Moreover, the Court held that the contested decision had no legal effect against the controller that was independent of the final decision of the Irish DPA. All the assessments made in the binding decision were repeated in the final one, and the binding decision had no effect that was independent of the content of the final decision. Thus, the fact that an intermediate act expressed the definitive position of an authority that would have to be taken up in the final decision, did not necessarily mean that that intermediate act itself changed the applicant’s legal position.
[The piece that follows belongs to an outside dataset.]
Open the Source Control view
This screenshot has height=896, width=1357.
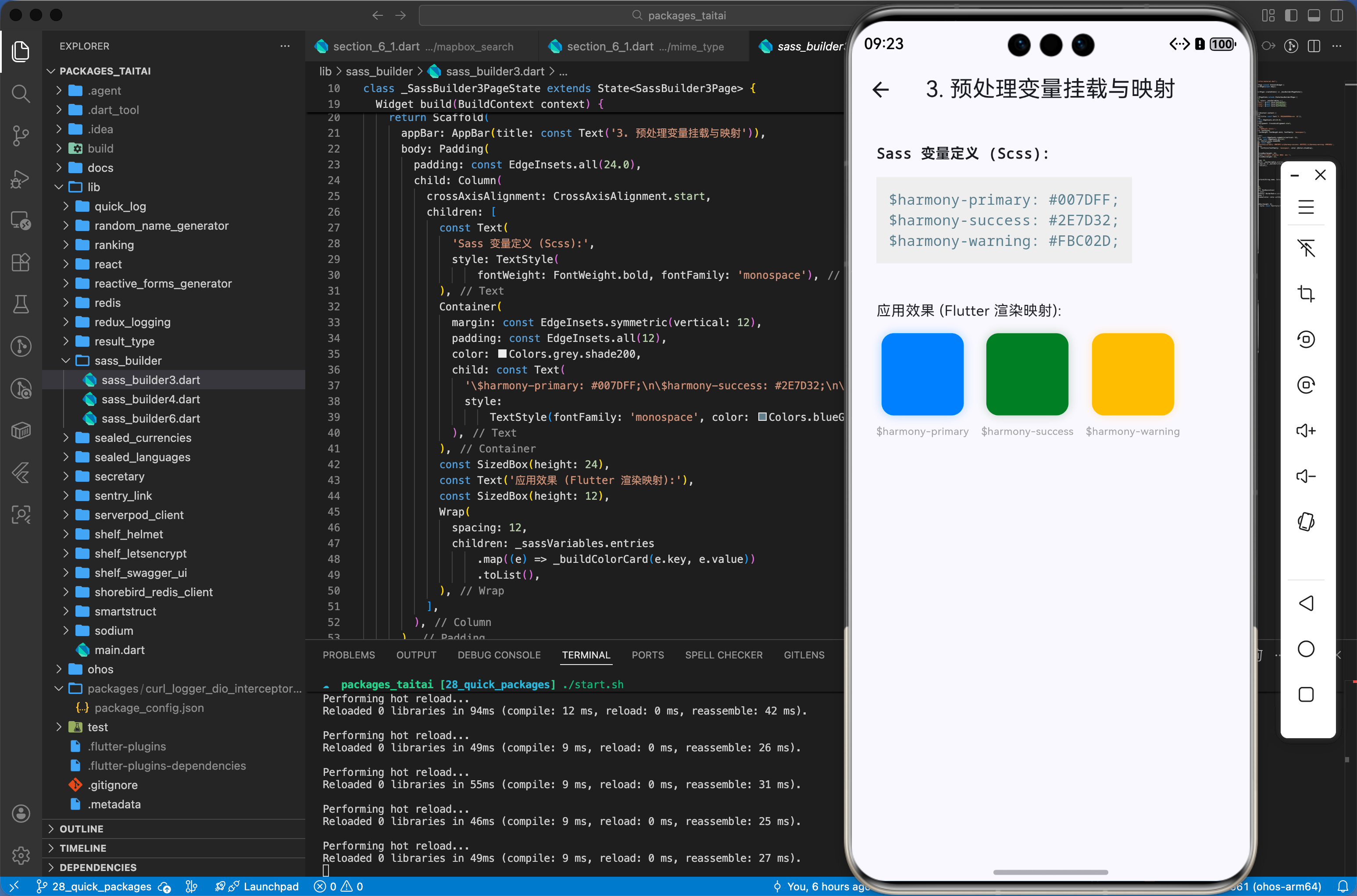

Next, the Court observed that the controller was not directly concerned by the contested decision. The Court noted that a measure was of direct concern to an applicant who is not an addressee, if it (1) directly affected that applicant’s legal situation and, (2) left no discretion to its addressees, who were entrusted with the task of implementing it. Such implementation being automatic and resulting from EU rules without the application of other intermediate rules. Regarding the first condition, the Court recalled that the contested decision was not enforceable against the controller in a way that would impose obligations on the controller without further procedural steps. The Court held that, the contested decision was not the final step of the full procedure provided for by the GDPR. With regard to the second condition, the Court found that it left a measure of discretion to the Irish DPA as to the content of the final decision, in particular to establish the amount of the administrative fines.

Lastly, the Court noted that the inadmissibility of the controller’s action was consistent with the logic of the system of judicial remedies established by the TEU and the TFEU. The Court stated that the TFEU established a complete system of legal remedies designed to ensure judicial review of the legality of acts of the European Union, in which the national courts also participate. In particular, the possibility of bringing a direct action for annulment before the CJEU, or of making a request for a preliminary ruling. Individuals can challenge the validity of such an act before the national court. The national court, in turn, was able to make a request to the Court of Justice for a preliminary ruling. Individuals can however not, by reason of the conditions for admissibility, directly challenge EU acts before the Courts of the European Union.

The Court stated that the logic of that system was that the judicial action of the Court of Justice of the European Union and that of the national courts complement each other effectively. The Courts of the European Union and the national courts should not be required to rule concurrently, in parallel proceedings, on the validity of the same EU act.

In conclusion, the Court, for the first time, ruled on an application for annulment of a binding decision of the EDPB. The Court dismissed the action brought by the controller as inadmissible, because (1) it was not directed against an act that is open to challenge under Article 263 TFEU and (2) the controller was not directly concerned by the contested decision, within the meaning of the criteria for locus standi laid down in that article. The validity of the contested decision may be examined by a national court hearing an action against the subsequent final decision that closes the procedure and is adopted at national level.